Economics, Topics on Economic Growth (Fall 2023). The course aims to provide students with advanced theoretical tools in macroeconomics, focusing on consumer theory, firm theory, general equilibrium, micro-foundations of economic growth, business cycles, and welfare economics.
David Romer (2019) Advanced Macroeconomics 5th Edition. Chapters 2, 3, 5.
Applied Statistics (Spring 2020). This is a first course in applied statistics and probability theory for graduate students in social sciences. The course aims to gradually introduce students to formalism, terminology and tools for the knowledge of statistical analysis of the main phenomena of our socioeconomic system. The program is ideally divided into parts ranging from the indication and explanation of the statistical tools (descriptive statistics), to the implementation and measurement of socioeconomic theories that influence our dynamic system (statistical inference). At the end of the course, the student will be able to quantify (hypothesis testing) the main economic phenomena and compare the measurement (inference) methods most widely used.
Agresti, Alan. and B. Finlay. Statistical Methods for the Social Sciences (5th edition), Pearson Education Limited.
Casella, G. and R. Berger. Statistical Inference (2nd edition), Duxbury Advanced Series.
Microeconomic Topics on: Monopoly, Oligopoly, Externalities, Information (Fall 2019). Lessons will cover the topics of Chapters 14 (15), 16, 24, 25 from Varian, Hal R. Microeconomic Analysis. But there can be so useful the Nicholson’s book on Microeconomic Theory (ch. 14, 15, 18, 19), the Varian’s book on Intermediate Microeconomic (ch. 24, 25, 27, 29, 34, 35, 37).

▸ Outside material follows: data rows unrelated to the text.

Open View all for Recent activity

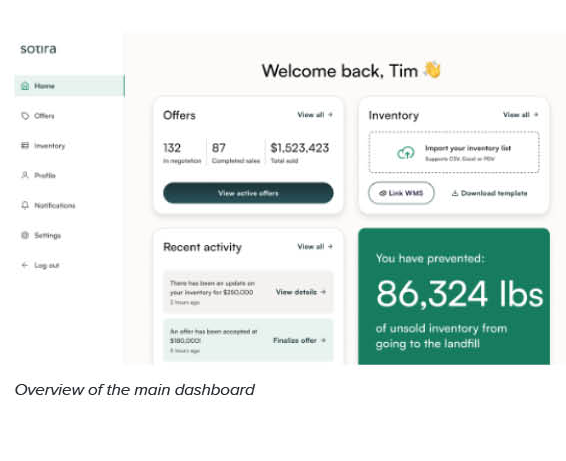click(315, 247)
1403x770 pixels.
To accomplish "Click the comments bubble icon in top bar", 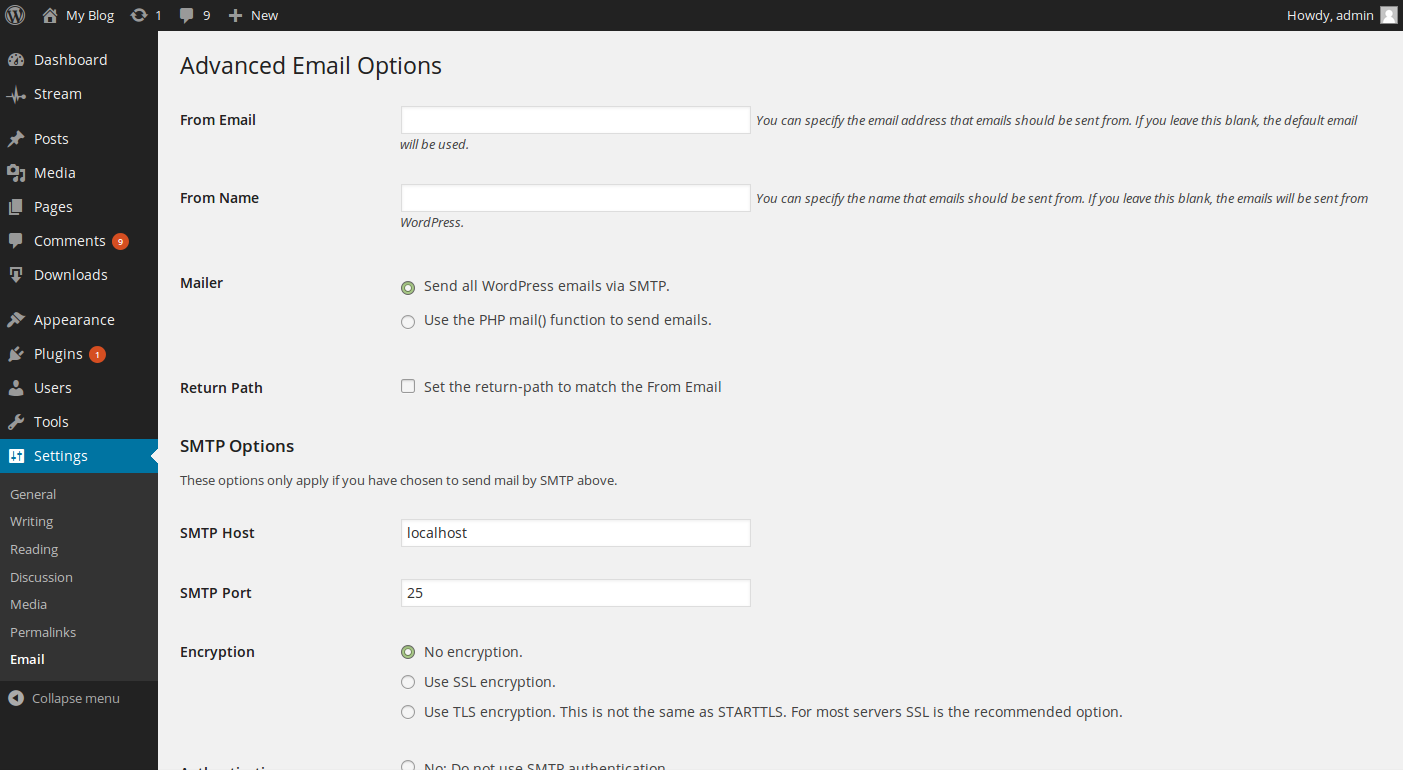I will tap(187, 15).
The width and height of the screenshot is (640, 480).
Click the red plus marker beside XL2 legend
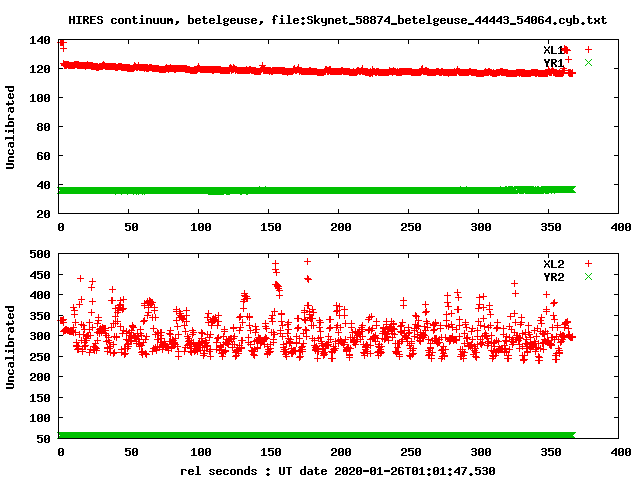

Introduction to Applied Econometrics (2018). This course is intended to provide an explicit list of the introductory mathematical formulae and proofs that you are expected to know for the examination in an introductory course of econometrics. The aim is to cover the basic ideas of linear regression, first with the two-variable regression model and then with the multivariate model, using both quantitative and qualitative variables. Then we deal with the practical consequences of relaxing various assumptions of the classical linear regression model. We close lessons with an introductory analysis of time series. The purpose is that students will be able to set up an econometric model, estimate the model, perform appropriate diagnostic and hypothesis tests, and interpret the results.
Dougherty, C. Introduction to Econometrics, 5th edition.
Brooks, C. Introductory Econometrics for Finance, 2nd or 3th edition.
Wooldridge, J. M. Introductory Econometrics: A Modern Approach, 6th Edition.